THE TASK: How many lines in the data below include the word "Click"? Respond with the number, nothing more.

··· SUPPLIED DATA

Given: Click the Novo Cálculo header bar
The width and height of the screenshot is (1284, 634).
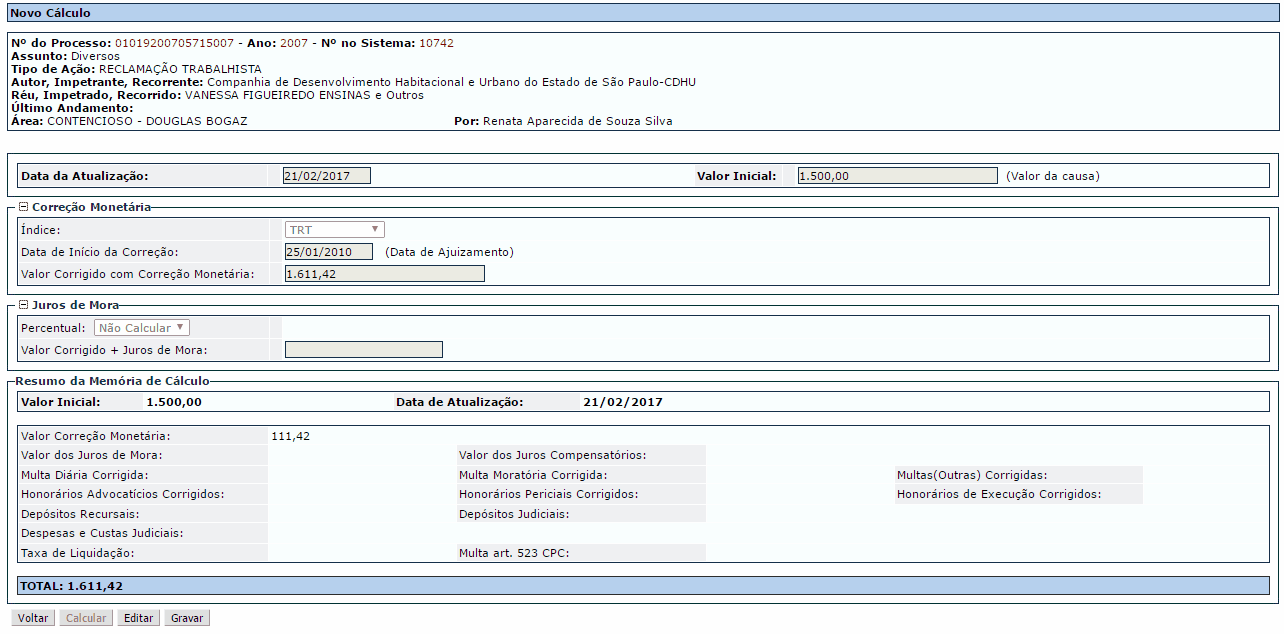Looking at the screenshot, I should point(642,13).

······
··· SUPPLIED DATA

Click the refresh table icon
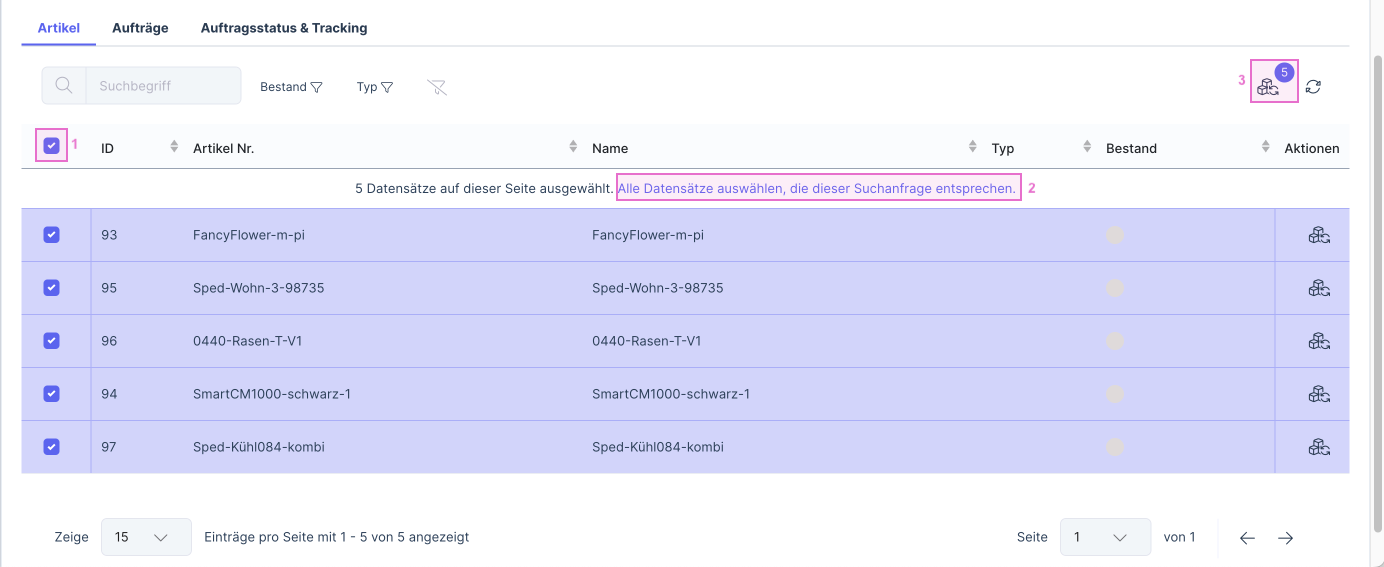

······
··· SUPPLIED DATA

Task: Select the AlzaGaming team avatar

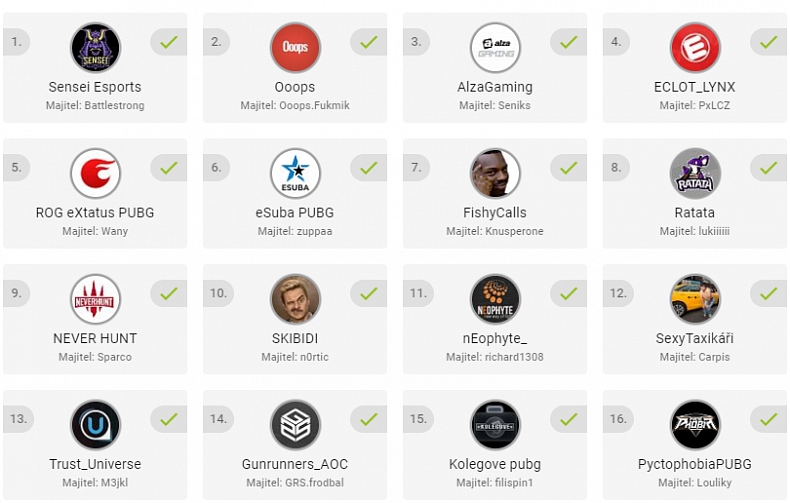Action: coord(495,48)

······

EXERCISE ANSWER: 2